Pittore fiorentino nato nel 1460 circa, Lorenzo di Credi fu «un giovanetto di bellissimo ingegno e d'ottimi costumi», scrive nelle Vite Giorgio Vasari, formatosi presso la prestigiosa bottega di Andrea del Verrocchio. Qui ebbe modo di conoscere alcuni giovani talenti quali Sandro Botticelli, Perugino, Domenico Ghirlandaio, Bartolomeo della Gatta e Leonardo da Vinci. Con quest'ultimo lavorò a stretto contatto, mentre con il Perugino fu legato da una profonda amicizia al punto di ritrarsi l'un l'altro. Non è chiaro però se il ritratto del Perugino custodito agli Uffizi sia effettivamente di Lorenzo in quanto diversi studiosi affermano si tratti di un'opera di Raffaello Sanzio eseguita come omaggio a colui che fu il suo maestro.

Ritratto del Perugino - Raffaello Sanzio o Lorenzo di Credi - 1504

All'interno della bottega lavorò ad una commissione ricevuta dal Verrocchio per il Duomo di Pistoia, vale a dire una sacra conversazione raffigurante la Madonna di Piazza, alla quale partecipò forse lo stesso Leonardo.

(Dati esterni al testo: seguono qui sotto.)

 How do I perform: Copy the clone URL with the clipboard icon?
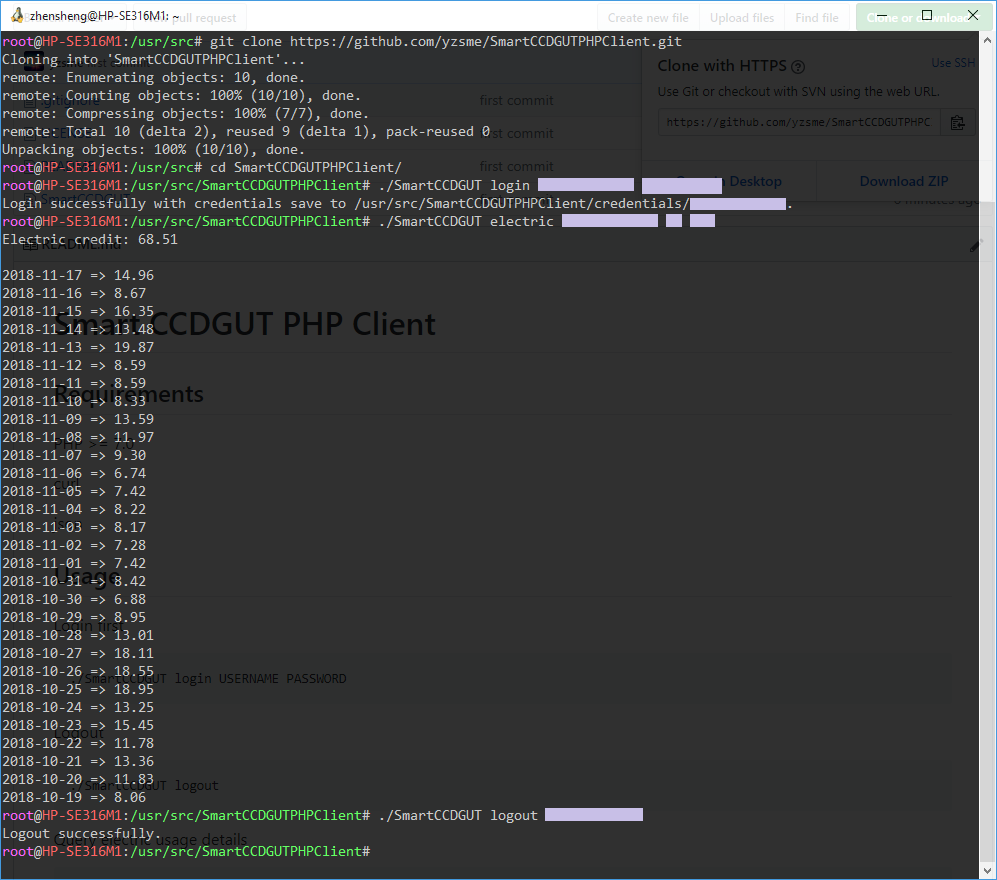957,122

L'opera è da attribuire integralmente a Lorenzo e al suo maestro, tuttavia altre ipotesi ritengono che la mano di Leonardo si possa trovare nella predella della tavola, oggi al Museo del Louvre di Parigi.

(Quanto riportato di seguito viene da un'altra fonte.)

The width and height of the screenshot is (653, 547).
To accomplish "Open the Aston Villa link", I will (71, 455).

Si tratterebbe della Annunciazione, per la cui attribuzione gli storici dell'arte si dividono, essendo così simile all'omonima e celeberrima Annunciazione di Leonardo degli Uffizi, ma allo stesso tempo derivante da una pala di Lorenzo di Credi. Il critico aretino Vasari in questo caso non fornisce una spiegazione precisa e anzi non aiuta la comprensione affermando che lo stile di Lorenzo era «tanto simile a quello di Lionardo, che non si conosceva l'uno dall'altro».

Sebbene la paternità della piccola predella rimarrà un mistero, una possibile risposta si potrebbe ipotizzare osservando un elegante disegno di una testa femminile conservato al Gabinetto dei disegni e delle stampe degli Uffizi, opera certa di Leonardo che tanto richiama nell'espressione e nella morbidezza dei lineamenti la Vergine dipinta per la base della Madonna di Piazza.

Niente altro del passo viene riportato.